The Archdiocese suggests WMATA has been inconsistent
26
insofar as it has accepted advertisements from religious
speakers like the Salvation Army and a Christian radio station
while rejecting the Archdiocese’s “Find the Perfect Gift” ad.
In fact, running the Salvation Army’s and the radio station’s
ads underscores that WMATA is consistently rejecting ads that
have religious content rather than discriminating against ads
submitted by religious speakers. The Archdiocese’s
suggestion that WMATA has been inconsistent because it
accepted an ad from a yoga studio containing the slogan
“Muscle + Mantra,” ignores that ad is not recognizably
religious as the Archdiocese’s ad plainly is, by its own
characterization.
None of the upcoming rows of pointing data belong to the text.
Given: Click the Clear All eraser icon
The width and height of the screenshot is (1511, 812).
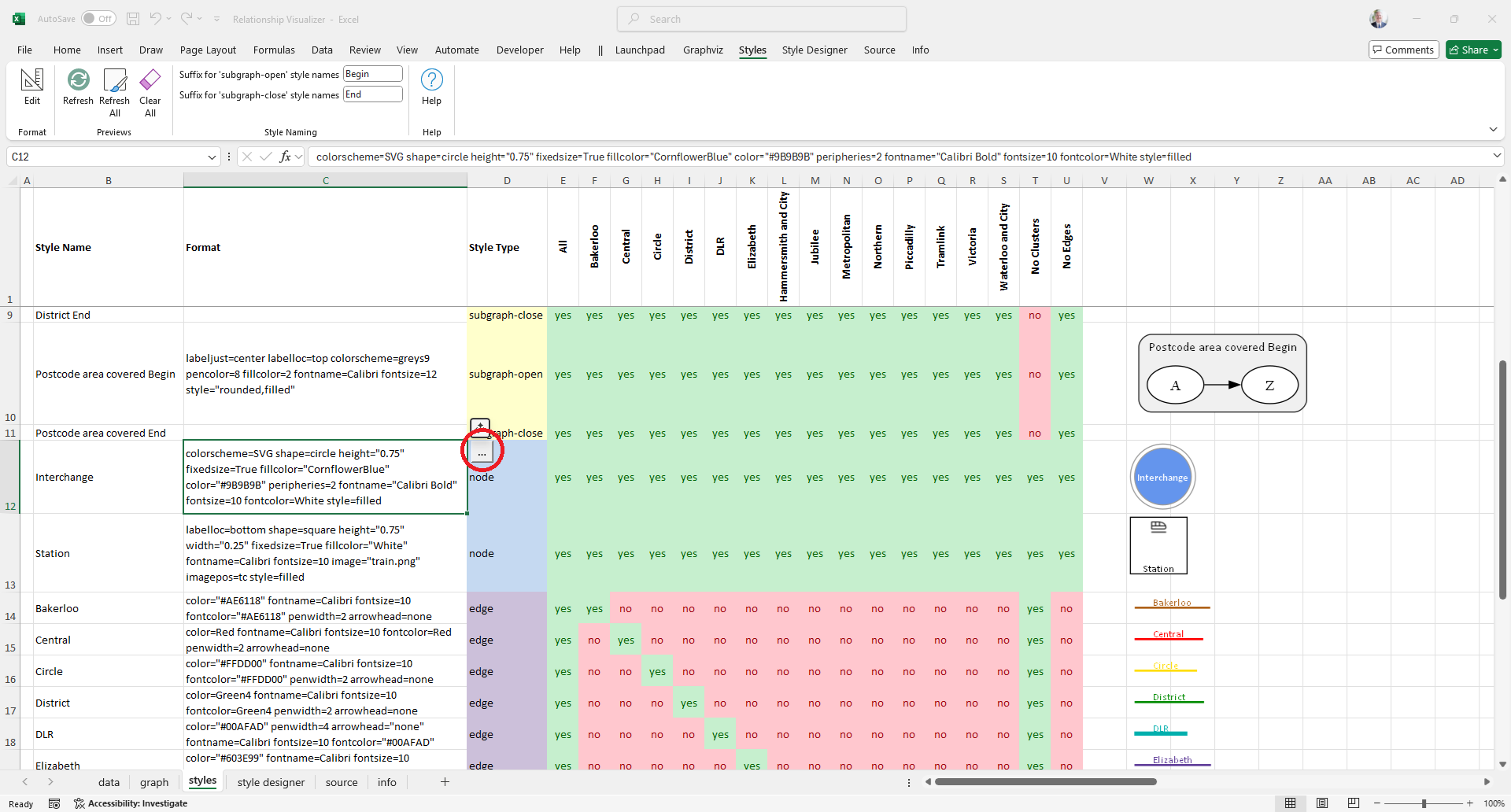Looking at the screenshot, I should tap(150, 80).
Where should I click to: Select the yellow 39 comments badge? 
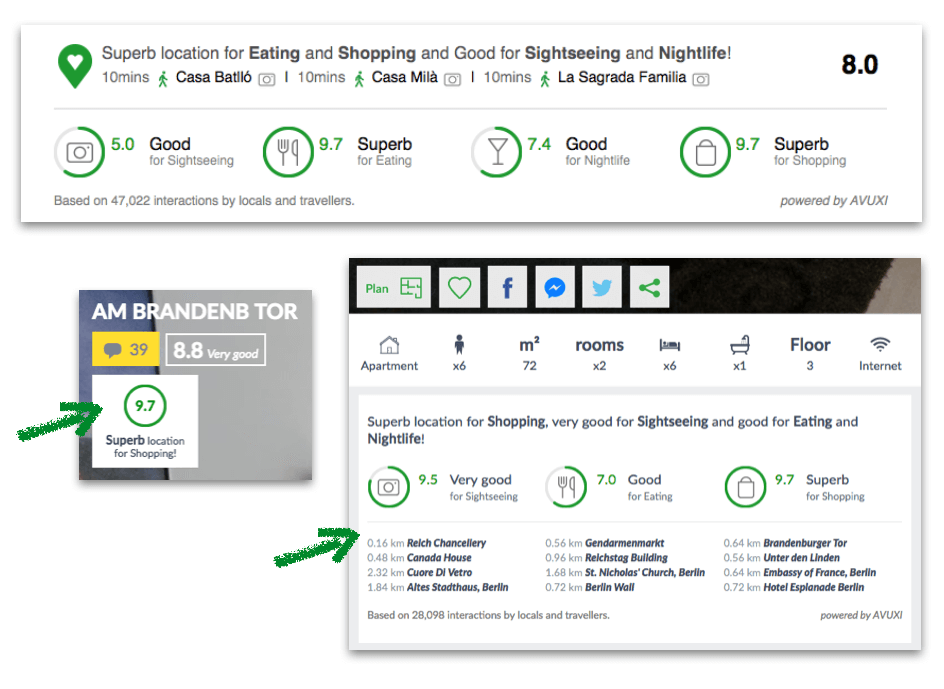click(126, 349)
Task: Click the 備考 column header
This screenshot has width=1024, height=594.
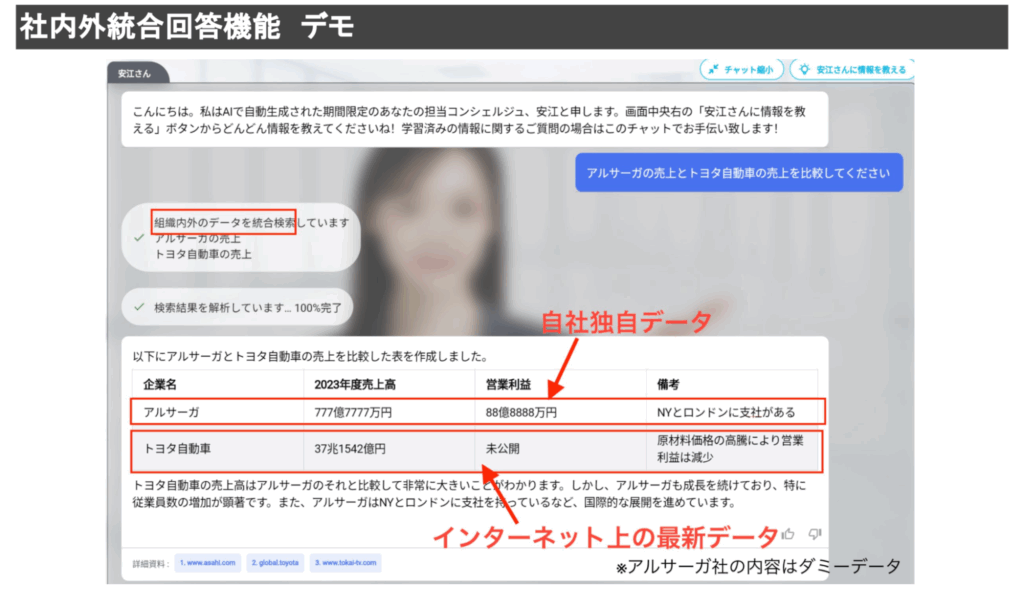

Although a restriction may also be
unreasonable if it is unclear what speech would be swept in or
otherwise seriously hamper consistent administration, see
Minn. Voters Alliance, 138 S. Ct. at 1888–90, given the history
and experience that prompted WMATA to adopt Guideline 12
and WMATA’s enforcement of it, the Archdiocese has not
shown that Guideline 12 has failed to give adequate guidance
on what is prohibited, or created so many marginal cases that it
cannot be fairly administered. On the contrary, WMATA has
articulated a “sensible basis for distinguishing what may come
in from what must stay out.” Id. at 1888 (citing Cornelius, 473
U.S. at 80–09).
The Archdiocese at oral argument clarified its position is
that Guideline 12 is unreasonable because it is never reasonable
to discriminate against religion. Oral Arg. Tr. 20–21. If by
discrimination the Archdiocese refers to animus, there is no
record evidence of WMATA animus, nor does the Archdiocese
point to any now. Given Supreme Court precedent in
Cornelius and Perry Education Association rejecting First
Amendment challenges to subject matter exclusions in a non-
public forum, the Archdiocese cannot mean discrimination as
in demarcation of a subject matter. Any regulation must name
its subject, and such naming is not the kind of textual hook from
27
which a court may infer animus. The Archdiocese’s position
is inconsistent with Cornelius and Perry Education Association
where the Supreme Court instructs courts to analyze the
reasonableness of the regulation in light of the purpose of the
forum, not to intuit whether a freestanding regulation seems
objectionable in isolation.
On the other hand, if the Archdiocese is objecting to the
reasonableness standard itself where the subject of religion is
barred in a non-public forum, this is either another attempt to
backtrack from its concession in the district court or to undo
long-standing precedent in Lehman as well as the forum
doctrine. Addressing the argument on its own terms, the
Archdiocese nowhere suggests that WMATA does not have a
compelling interest in ensuring the safety and reliability of its
transportation services and operating in a manner that
maintains the attractiveness of its service to a multi-cultural,
multi-ethnic, and religiously diverse ridership, including
visitors to the Nation’s capital and its environs from home and
abroad, while simultaneously avoiding censorship in accord
with the principles set forth in Barnette, 319 U.S. at 642. That
is, even under a heightened standard, Guideline 12 is a
management tool adopted in light of WMATA’s experience
that appropriately defines a limited forum for its advertising
space.
B.
The Archdiocese’s likelihood of success on its Free
Exercise Clause and RFRA arguments is dubious at best. As a
result, the Archdiocese’s hybrid rights claim, see Appellant’s
Br. 37, fares no better because it requires independently viable
free speech and free exercise claims, and “in law as in
mathematics zero plus zero equals zero.” Henderson v.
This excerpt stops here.